Chunky Move’s latest mix, Combination #3, shown at this year’s Melbourne Festival, consists of 3 works by Phillip Adams, Gideon Obarzanek and Kim Itoh. Adams’ egg-centric, Ei Fallen, hails from Humpty Dumpty. Its fluorescent lights, square dance patch and minimalist bench make the stage look like a battery farm on acid. The costumes are bizarre, padded, white egg shapes. Later, they are replaced and fake arms flap around dancing torsos. The dancers twist and turn in a courtly dance that reminds me of the ball scene from Roman Polanski’s Fearless Vampire Killers. That’s because there is a formal element in Ei Fallen. Formal with a twist. Ei Fallen concerns death but it didn’t make me sad. Perhaps I’m hard-boiled.

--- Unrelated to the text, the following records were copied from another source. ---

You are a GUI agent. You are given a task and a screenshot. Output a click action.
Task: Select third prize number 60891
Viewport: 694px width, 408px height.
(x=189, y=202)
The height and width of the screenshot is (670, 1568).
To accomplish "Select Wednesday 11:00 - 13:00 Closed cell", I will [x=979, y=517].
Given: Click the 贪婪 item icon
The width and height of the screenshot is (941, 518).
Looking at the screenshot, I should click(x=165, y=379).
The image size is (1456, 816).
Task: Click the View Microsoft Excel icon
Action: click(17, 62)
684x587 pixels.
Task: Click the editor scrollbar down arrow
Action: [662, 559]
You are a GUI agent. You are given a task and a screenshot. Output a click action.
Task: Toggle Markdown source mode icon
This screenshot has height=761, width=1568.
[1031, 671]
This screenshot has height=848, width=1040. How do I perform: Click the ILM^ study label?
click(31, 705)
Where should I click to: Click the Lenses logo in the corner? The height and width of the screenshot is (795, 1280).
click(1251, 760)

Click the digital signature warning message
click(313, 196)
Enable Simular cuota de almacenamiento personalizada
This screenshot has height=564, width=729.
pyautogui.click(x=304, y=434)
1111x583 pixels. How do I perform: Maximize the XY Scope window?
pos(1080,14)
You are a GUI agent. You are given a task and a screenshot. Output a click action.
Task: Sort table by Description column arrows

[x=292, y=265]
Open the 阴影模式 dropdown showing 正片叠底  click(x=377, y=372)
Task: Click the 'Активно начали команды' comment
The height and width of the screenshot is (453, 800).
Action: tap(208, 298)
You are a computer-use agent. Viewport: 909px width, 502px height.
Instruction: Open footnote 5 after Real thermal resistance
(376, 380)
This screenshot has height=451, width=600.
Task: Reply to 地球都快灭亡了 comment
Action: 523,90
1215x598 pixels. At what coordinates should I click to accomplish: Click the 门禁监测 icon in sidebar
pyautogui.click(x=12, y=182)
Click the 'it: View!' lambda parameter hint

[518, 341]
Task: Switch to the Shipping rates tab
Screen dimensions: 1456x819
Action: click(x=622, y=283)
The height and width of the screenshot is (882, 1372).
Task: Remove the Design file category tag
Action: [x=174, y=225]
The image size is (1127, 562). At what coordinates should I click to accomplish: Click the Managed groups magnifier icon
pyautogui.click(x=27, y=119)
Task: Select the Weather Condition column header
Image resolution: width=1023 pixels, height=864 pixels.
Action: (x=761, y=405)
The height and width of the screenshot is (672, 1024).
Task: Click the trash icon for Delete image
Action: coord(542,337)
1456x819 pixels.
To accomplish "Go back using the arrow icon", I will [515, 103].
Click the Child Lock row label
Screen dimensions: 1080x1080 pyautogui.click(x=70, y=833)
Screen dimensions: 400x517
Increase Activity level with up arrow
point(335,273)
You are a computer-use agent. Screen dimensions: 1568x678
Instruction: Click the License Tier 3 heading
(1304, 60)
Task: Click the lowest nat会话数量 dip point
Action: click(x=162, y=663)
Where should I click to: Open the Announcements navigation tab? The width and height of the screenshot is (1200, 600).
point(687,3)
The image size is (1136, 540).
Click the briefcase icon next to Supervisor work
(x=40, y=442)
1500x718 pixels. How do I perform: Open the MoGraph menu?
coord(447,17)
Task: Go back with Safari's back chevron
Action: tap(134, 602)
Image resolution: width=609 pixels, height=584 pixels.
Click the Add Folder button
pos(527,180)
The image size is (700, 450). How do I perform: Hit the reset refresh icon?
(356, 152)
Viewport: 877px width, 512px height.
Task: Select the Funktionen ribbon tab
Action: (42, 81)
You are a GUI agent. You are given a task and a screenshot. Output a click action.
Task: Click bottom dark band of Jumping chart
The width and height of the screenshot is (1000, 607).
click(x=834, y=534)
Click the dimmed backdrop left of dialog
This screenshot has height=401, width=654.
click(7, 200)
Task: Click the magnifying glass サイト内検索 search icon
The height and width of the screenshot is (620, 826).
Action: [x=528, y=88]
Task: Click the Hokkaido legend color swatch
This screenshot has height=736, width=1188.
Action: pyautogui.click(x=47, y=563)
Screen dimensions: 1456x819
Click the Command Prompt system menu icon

Obarzanek’s Crumpled is distinguished by the intervention of its curtain. The red drapes rise and fall independently of the action, which continues regardless. Perhaps you think this is a Brechtian device but it isn’t because there is no particular message to be conveyed. There is a lot of physical interchange, precision, athletic strength and grace but no discernible meaning over and above the movement. Obarzanek describes this piece as “purely structural and formal.” On occasion, individuals escape the curtain’s divide. At one time, two men are in front, perhaps espousing a male gaze. They do a little comedy sketch—suburban boys trying to dance. At one point, fire breaks out. The curtain is an escape, a pathway to safety. The way in which the curtain breaks the viewer’s access is a bit like TV ad breaks; a slash right across the middle of the action.

The last piece in Combination #3 was Itoh’s Butterfly and Me. I found it difficult to view this justly after the first two works. Its style of movement was quite different, beginning with many rolls on the floor. There was also a section where people spoke, travelling pathways etched in light. One part had Luke George address the audience, incorporating elements of the here and now in his text. Although Obarzanek wrote in the program notes of an “imaginary world” shared by all three choreographers, I had a feeling that Itoh’s world was quite different—both from the other two and from mine. I think I would need to see more of that world in order to enter fully into it.

The Ends of Things (for Jad McAdam), Lucy Guerin Company, choreographer Lucy Guerin, sound (original concept) Jad McAdam, composition Franc Tetaz, design Dorotka Sapinska. Combination #3, Chunky Move, Ei Fallen, choreographer Phillip Adams, set and lighting design Gideon Obarzanek, costume and set design Dorotka Sapinska; Crumpled, choreographer Gideon Obarzanek, composer Hugh Covill, costume David Anderson; Butterfly and Me, choreographer Kim Itoh, costume David Anderson, lighting Margie Medlin; National Theatre, Melbourne International Festival of Arts, Melbourne, October 19-28.